GLP & Non-GLP: What's the Difference?GLP & Non-GLP: What's the Difference? 2021: Theralase launches Anti-Cancer Therapy Research Centre – Theralase Technologies Michael Jewett MD, FRCSC, FACS, CM, Departments of Surgery (Urology), University of Toronto and Chair, Theralase Medical and Scientific Advisory Board, stated “I am delighted by the research and clinical milestones that the Theralase® team has been able to achieve in advancing its PDC technology, including, launching a Phase II Non-Muscle Invasive Bladder Cancer (“NMIBC”) pivotal clinical study in Canada and the US. In 2021, Theralase® plans to complete the non-Good Laboratory Practice (“GLP”) and GLP toxicology of Rutherrin® (TLD-1433 combined with transferrin) to be used as a radiosensitizer in the treatment of multiple solid tumor types: including Glio-Blastoma Muliforme (“GBM”) and Non-Small Cell Lung Cancer (“NSCLC”) among others. As Theralase® advances in its research with Rutherrin® it makes sense for the Company to launch its own independent research centre focused on this evolving technology.” From the August 2022 MD&A: Once Rutherrin®’s Maximum Tolerated Dose (“MTD”) and hence Human Equivalent Dose (“HED”) limits have been determined through non-Good Laboratory Practices (“GLP”) and GLP toxicology studies, Theralase®, subject to regulatory approval, plans to inject Rutherrin® systemically into patients via a Phase Ib clinical study, to allow localization to various cancer cells, including GBM and NSCLC and then activate Rutherrin® with radiation with the intent of safely and effectively destroying the cancer of interest. Rutherrin®, if proven successful, would thus be able to “hunt” and “localize” into cancer cells and when activated by radiation “destroy” them; wherever, they may reside in the body.

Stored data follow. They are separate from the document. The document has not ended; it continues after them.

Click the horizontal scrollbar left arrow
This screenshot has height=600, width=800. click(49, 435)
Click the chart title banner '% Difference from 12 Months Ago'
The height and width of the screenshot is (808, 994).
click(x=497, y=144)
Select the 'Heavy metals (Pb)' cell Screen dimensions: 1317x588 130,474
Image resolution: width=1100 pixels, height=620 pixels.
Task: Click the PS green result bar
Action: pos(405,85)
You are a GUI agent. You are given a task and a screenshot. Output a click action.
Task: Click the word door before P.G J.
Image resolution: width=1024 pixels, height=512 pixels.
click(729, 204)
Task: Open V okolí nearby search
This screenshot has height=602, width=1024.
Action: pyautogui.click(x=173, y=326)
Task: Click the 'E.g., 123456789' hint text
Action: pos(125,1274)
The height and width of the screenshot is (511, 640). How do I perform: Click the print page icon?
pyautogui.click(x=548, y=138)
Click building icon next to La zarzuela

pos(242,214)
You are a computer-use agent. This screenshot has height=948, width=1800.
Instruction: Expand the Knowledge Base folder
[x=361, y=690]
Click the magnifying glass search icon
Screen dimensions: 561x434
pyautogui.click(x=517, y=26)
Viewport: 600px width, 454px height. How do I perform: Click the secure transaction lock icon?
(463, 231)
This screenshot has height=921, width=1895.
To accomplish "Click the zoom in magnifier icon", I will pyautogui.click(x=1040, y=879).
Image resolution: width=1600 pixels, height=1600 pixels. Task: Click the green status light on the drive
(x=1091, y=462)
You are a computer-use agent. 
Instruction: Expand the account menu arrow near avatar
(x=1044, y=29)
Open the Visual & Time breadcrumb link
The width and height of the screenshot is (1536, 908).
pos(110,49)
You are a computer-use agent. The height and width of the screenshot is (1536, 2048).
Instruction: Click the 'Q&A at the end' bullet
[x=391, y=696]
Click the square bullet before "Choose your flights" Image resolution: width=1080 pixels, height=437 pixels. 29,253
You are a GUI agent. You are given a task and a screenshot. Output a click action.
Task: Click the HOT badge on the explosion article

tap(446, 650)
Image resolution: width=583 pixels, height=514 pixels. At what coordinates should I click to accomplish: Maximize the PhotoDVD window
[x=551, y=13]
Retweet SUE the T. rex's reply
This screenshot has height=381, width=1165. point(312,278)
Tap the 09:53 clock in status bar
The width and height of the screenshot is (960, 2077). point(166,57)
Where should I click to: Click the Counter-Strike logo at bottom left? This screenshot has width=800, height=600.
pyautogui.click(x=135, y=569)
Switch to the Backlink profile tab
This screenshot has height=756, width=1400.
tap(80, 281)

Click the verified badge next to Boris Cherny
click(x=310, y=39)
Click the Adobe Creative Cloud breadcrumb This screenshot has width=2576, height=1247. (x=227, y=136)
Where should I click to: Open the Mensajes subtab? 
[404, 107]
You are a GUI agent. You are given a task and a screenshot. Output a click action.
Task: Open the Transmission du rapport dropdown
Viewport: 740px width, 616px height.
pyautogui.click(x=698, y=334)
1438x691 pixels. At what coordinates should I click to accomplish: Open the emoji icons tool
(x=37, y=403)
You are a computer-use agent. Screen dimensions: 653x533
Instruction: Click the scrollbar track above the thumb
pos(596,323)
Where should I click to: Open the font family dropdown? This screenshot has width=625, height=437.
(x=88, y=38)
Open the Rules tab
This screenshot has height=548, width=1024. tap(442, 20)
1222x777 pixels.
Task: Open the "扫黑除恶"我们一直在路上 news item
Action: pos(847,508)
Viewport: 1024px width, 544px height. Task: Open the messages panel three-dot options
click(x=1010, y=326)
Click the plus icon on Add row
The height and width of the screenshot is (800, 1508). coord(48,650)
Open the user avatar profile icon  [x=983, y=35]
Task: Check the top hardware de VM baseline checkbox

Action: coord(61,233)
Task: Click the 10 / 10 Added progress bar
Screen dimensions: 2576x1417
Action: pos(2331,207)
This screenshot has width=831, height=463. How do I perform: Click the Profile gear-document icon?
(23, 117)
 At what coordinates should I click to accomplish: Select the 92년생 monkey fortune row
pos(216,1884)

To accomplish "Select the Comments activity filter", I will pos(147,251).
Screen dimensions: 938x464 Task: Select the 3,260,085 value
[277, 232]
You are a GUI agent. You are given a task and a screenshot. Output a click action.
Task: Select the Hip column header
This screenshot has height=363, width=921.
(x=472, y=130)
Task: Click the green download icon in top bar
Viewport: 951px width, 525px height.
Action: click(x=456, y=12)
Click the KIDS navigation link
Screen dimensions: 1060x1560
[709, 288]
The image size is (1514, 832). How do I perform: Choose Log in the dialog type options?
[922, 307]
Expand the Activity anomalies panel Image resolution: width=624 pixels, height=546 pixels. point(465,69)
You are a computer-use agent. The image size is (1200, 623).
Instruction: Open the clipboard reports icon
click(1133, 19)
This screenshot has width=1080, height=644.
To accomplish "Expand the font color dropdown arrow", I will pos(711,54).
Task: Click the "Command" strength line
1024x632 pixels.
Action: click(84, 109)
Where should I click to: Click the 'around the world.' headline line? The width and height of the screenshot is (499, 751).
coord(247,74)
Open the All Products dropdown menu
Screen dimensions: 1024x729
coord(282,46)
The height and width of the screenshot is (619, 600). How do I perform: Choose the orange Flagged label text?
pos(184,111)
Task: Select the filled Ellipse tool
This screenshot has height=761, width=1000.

Now, lets go back to 2015, as a refresher, to see what was needed back then for TLD1433 in order to know what has to be delivered this time for Rutherrin:
2015:
Theralase Successfully Completes GLP Toxicology Analysis of Lead Drug – Theralase Technologies announced today that it has successfully completed the toxicology analysis of its lead Photo Dynamic Compound (“PDC”), TLD-1433, in compliance with Good Laboratory Practice (“GLP”) standards. This milestone is critical for a Clinical Trial Application (“CTA”) submission to Health Canada.
Pending Health Canada approval of the CTA, Theralase would commence enrolling patients inflicted with Non-Muscle Invasive Bladder Cancer (“NMIBC”) into a Phase Ib clinical trial aimed at proving the primary objective of safety and tolerability with an exploratory objective of efficacy.
Completion of the GLP toxicology analysis of TLD-1433 has now achieved the second major milestone for the Company to complete its submission of a CTA application to Health Canada for NMIBC.
Key components required to submit a CTA to Health Canada for a new drug / device combination include:
– GMP manufacture including CMC information for the drug (Complete);
– Good Laboratory Practice (“GLP”) Toxicology Analysis of the drug (Complete);
– Completion of the Clinical Protocol and Investigator’s Brochure;
– Completion of detailed information regarding the device used in conjunction with the drug.
Conclusions of the GLP toxicology analysis demonstrate success in both the rat and dog models evaluated. The rat model successfully determined toxicity levels after an intravenous (“IV”) injection, while the dog model successfully determined toxicity levels after an intravesical bladder installation followed by Photo Dynamic Therapy (“PDT”) laser light activation.
In the rat toxicology study, the No Observed Adverse Events Level (“NOAEL”) IV limit was determined to be 1.2 mg/mL (6 mg/kg).
In the dog toxicology study, NOAEL was determined to be 6 mg/ml (30 mg/kg) for dog bladder infusion. Within 24 hours after instillation, the maximum level of TLD-1433 detected in blood was 0.03 ug/mL. This value is 200,000 times less than the instilled dose, indicating an ultra-low level of seepage into the blood stream supporting an extremely high safety margin. 7 days after infusion, the maximum level of TLD-1433 detected in blood was 0.002 ug/mL. This value is 3 million times less than the instilled dose, indicating a barely detectable level of TLD-1433 in the blood stream. This supports the conclusion that an infusion of 6 mg/ml of TLD-1433 (high human dose) into the bladder will be almost completely removed from the blood stream within 7 days. Thus the patient may be light sensitive for up to 7 days, which is significantly less than 30 to 90 days for Photofrin®.
In summary, the maximum detected dose in the blood stream within 24 hours after Beagle bladder infusion is 40,000 times lower than the IV NOAEL and 600,000 lower in 7 days, making bladder infusion an extremely safe route of administration for patients presenting with NMIBC.